But, let's say you've already done some discovery work, and you know that headless architecture works for you. At this point, it becomes a debate on the functional requirements your project may have. If you have minimal features requiring server interactivity such as writing data more than reading and your project is mostly the collection of content for distribution to multiple channels, then there are many headless CMSs that you can download and utilize. This website very handily lists every headless CMS out there and filters it by license type. Check out the open-source options, and you can see there are platforms for almost every tech stack. Some are better than others, but projects such as Strapi, Cockpit, and Directus are very compelling offerings.

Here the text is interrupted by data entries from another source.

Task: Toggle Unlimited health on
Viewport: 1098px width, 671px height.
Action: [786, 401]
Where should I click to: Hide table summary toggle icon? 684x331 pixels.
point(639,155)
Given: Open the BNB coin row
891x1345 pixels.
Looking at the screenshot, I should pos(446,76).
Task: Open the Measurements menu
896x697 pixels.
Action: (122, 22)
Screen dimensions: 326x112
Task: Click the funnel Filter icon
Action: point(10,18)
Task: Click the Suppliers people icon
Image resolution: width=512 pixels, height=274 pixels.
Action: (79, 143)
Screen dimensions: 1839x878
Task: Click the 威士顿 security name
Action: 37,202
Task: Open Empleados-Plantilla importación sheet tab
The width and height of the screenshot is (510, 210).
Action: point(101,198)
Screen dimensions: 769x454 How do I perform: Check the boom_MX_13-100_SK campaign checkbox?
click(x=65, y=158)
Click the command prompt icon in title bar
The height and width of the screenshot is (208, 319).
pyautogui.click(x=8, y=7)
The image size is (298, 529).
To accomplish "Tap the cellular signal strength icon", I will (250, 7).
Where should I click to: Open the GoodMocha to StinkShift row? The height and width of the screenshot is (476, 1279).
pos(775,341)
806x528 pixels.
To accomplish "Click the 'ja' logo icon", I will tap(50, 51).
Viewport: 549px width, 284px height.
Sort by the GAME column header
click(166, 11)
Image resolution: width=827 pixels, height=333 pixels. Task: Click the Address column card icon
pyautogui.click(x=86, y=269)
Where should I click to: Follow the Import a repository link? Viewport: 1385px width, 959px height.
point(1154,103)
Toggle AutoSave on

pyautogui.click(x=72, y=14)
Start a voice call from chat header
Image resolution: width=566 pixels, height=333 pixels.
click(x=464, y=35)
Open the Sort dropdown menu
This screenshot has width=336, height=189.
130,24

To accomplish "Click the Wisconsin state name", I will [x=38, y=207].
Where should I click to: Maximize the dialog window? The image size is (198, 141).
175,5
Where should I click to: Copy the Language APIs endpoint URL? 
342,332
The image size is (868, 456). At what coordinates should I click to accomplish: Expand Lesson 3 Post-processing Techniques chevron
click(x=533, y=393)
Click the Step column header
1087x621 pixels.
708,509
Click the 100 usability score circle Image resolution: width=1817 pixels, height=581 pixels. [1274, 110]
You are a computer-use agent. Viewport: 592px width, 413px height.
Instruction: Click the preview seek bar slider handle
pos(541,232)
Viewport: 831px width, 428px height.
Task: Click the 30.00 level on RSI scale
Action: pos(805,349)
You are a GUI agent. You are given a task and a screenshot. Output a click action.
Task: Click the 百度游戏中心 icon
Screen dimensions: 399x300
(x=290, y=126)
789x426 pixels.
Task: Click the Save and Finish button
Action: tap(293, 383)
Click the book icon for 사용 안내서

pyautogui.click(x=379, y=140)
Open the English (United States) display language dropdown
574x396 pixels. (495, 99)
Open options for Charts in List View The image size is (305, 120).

However, the buy vs. build debate always rages on once you realize that your proposed project is a bit more sophisticated than something purely informational. If you have some highly interactive features, custom workflows, or functionality that is somewhat more complex, such as advanced commerce, login portals, or anything requiring more server-side processing – in that case, the possibility of building a more bespoke solution is on the table.

Building a Headless CMS

I'm going to throw a question out on the table to start this section. Can't any application built utilizing access to an API to collect content, and administrated via a separate interface be broadly categorized as being headless? I'm 100% sure you can refer to this as being decoupled – pretty much everyone agrees with that. But the majority of definitions of what defines a headless CMS revolve around the concept of the API delivery of content. One provider even refers to their system as an "API-first CMS". So, therefore, isn't any full-stack developer by default a headless CMS specialist?

And, by that logic... Geez, couldn't you make a headless CMS out of Airtable? Oh... wow - you can!

Sure, the headless providers will all claim that it's their specific methodology that makes them truly "headless." The ability to define content types, allow for centralized administration of content, and delivery via an API is generally what the accepted definition is today. But in reality, almost anyone developing an API-based application is already playing in the headless world, right?. And those folks know that inherently, these are simple solutions.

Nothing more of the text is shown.